## [Records provided]
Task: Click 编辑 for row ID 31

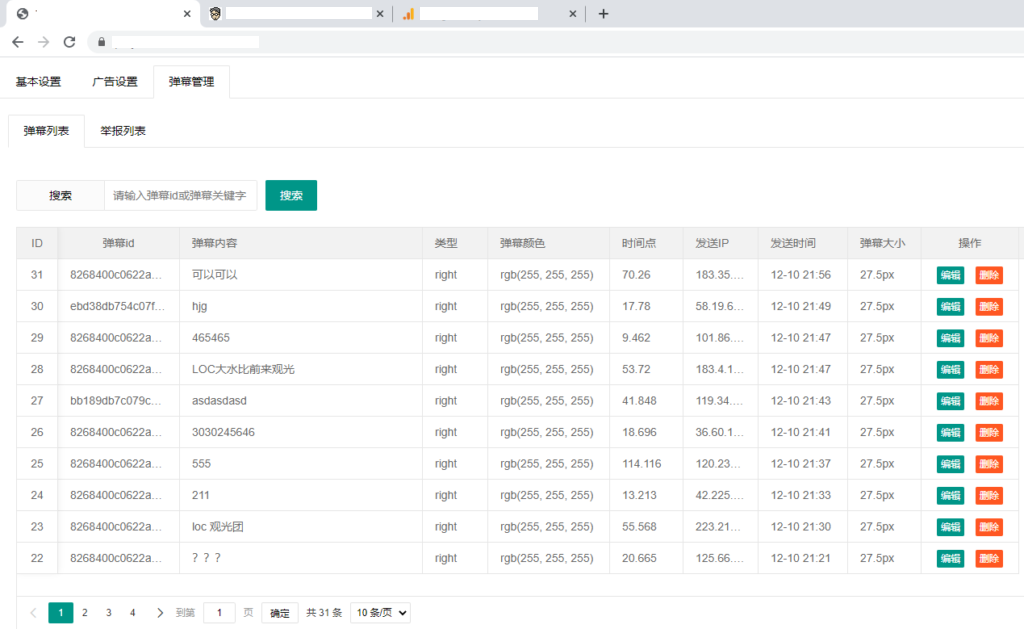Action: (x=950, y=275)
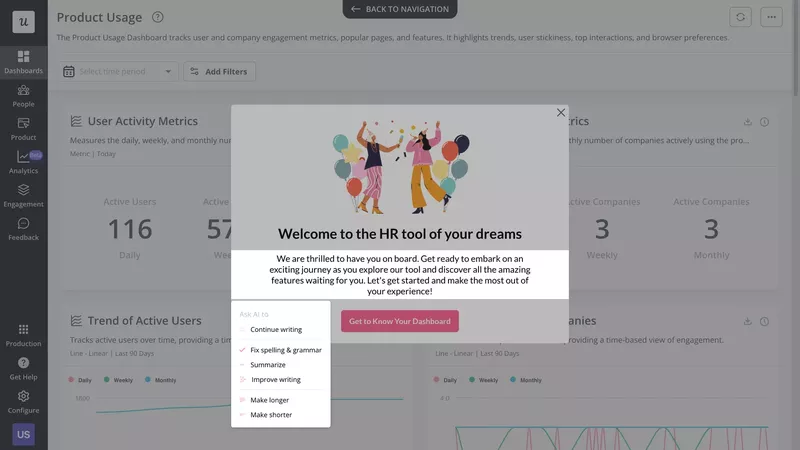Close the welcome modal dialog
800x450 pixels.
tap(561, 113)
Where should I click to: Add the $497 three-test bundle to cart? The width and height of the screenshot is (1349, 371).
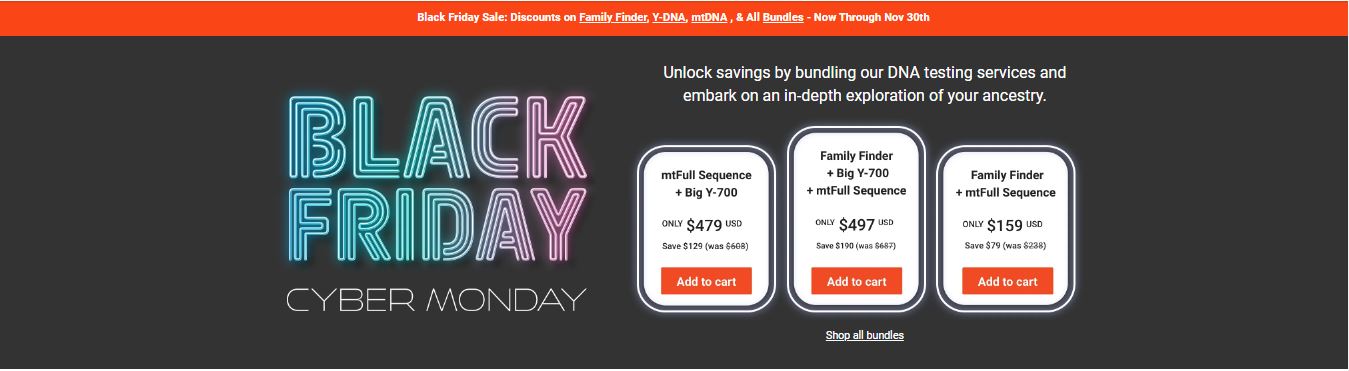tap(856, 281)
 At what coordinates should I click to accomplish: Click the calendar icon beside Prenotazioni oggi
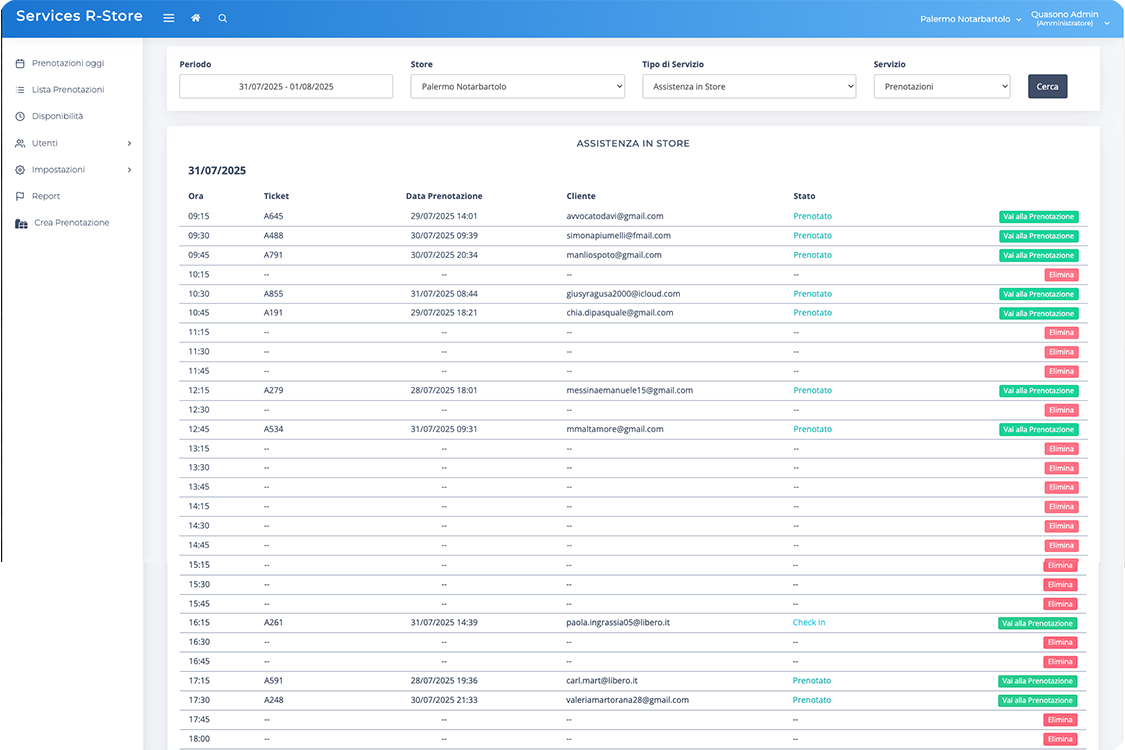(x=20, y=63)
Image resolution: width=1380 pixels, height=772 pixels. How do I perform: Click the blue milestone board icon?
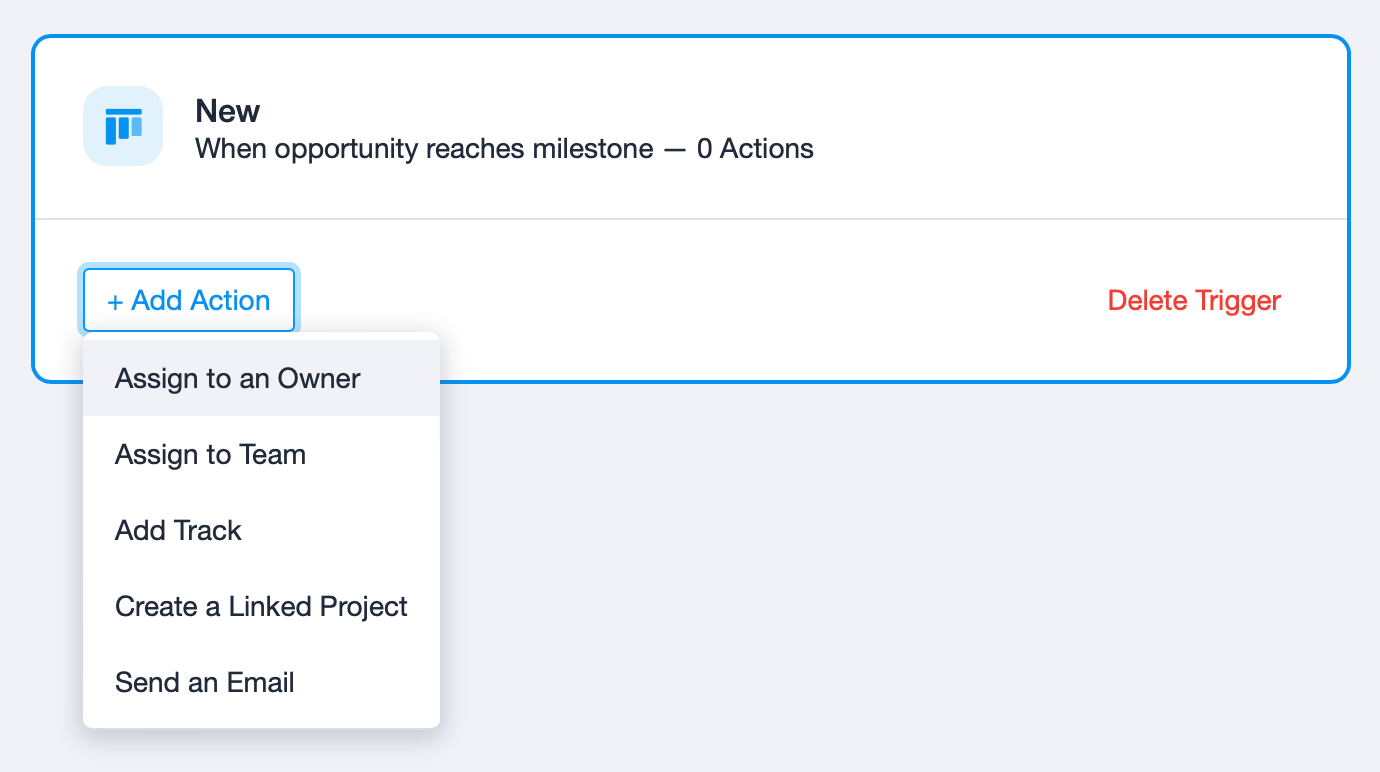123,126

## [Aim of the task]
Give back the listing unchanged. Strip out the pictures.

## [Response area]
Task: Click 编辑 for row ID 31

Action: (x=950, y=275)
Close the welcome modal dialog
800x450 pixels.
tap(561, 113)
Where should I click to: Add the $497 three-test bundle to cart? The width and height of the screenshot is (1349, 371).
tap(856, 281)
 At what coordinates should I click to accomplish: Click the calendar icon beside Prenotazioni oggi
(x=20, y=63)
Image resolution: width=1380 pixels, height=772 pixels. How do I perform: Click the blue milestone board icon?
123,126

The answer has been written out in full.